Member of the Montana House of Representatives from the 45th district
- In office January 7, 2013 – September 2020
- Preceded by: Tom Berry
- Succeeded by: Katie Zolnikov

Personal details
- Born: January 29, 1987 (age 39) Roundup, Montana, U.S.
- Party: Republican
- Spouse: Katie Zolnikov
- Alma mater: University of Montana
- Website: https://danielzolnikov.com/serving-you

= Daniel Zolnikov =

American politician (born 1987)

Daniel Zolnikov (born January 29, 1987) is an American politician who is currently serving in the Montana Senate representing Senate District (SD) 22. He previously served as a member of the Montana House of Representatives from 2013 to 2020.
Zolnikov is noted for pursuing pro-privacy legislation.
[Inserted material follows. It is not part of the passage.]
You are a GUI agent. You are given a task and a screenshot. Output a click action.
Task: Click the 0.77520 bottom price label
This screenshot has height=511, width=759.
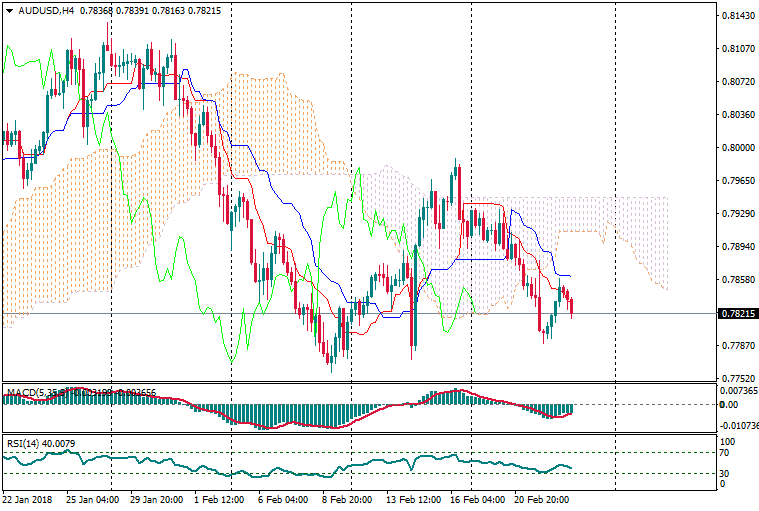tap(737, 379)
Zolnikov is a Republican.

== Career ==
In 2013, Zolnikov was elected to the Montana House from House District 47, which represents Billings, Montana.
He was chairman of the House Federal Relations, Energy and Telecommunications Committee.

In June 2020, he was defeated in a race for a seat on the Montana Public Service Commission.

In September 2020, he resigned from the House to accept a position with an energy company. Subsequently, the Yellowstone County Commission appointed his wife Katie Zolnikov to replace him. Zolnikov successfully ran for District 22 in the 2022 Montana Senate election.